Parametric imaging with a linear regression function of the tracer activity curve fit is a non-compartmental method, which can be used for the evaluation of dynamic PET (dPET) studies. However, the dependency of the slope of the regression function fit on the (18)F-Deoxyglucose (FDG) 2-tissue compartment parameters (vb, k1-k4) is not known yet. This study is focused on the impact of the 2-tissue compartment parameters on the slope of the curve. A data base of 1760 dynamic PET FDG studies with the corresponding 2-tissue compartment model parameter solutions were available and used to calculate synthetic time-activity data based on the 2-tissue compartment model. The input curve was calculated from the median values of the input curves of the 1760 dynamic data sets. Then, sequentially each of the five parameters (vb, k1-k4) of the 2-tissue compartment model was varied from 0.1 to 0.9 and tracer activity curves were calculated (60000 curves/parameter). A linear regression function was fitted to these curves.
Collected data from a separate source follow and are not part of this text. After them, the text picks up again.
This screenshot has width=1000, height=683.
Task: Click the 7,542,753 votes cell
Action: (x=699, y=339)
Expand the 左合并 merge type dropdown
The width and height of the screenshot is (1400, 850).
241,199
The comparison of the slope values of the regression function with the corresponding compartment data revealed a primary dependency on k3, which is associated with the intracellular phosphorylation of FDG. The squared correlation coefficient was high with r(2)=0.9716, which refers to 97 % explained variance of the data. k2 and vb had only a minor impact, while k1 and k4 had no impact on the slope values. The results demonstrate, that k3 has a major impact on the slope values calculated by the linear regression function.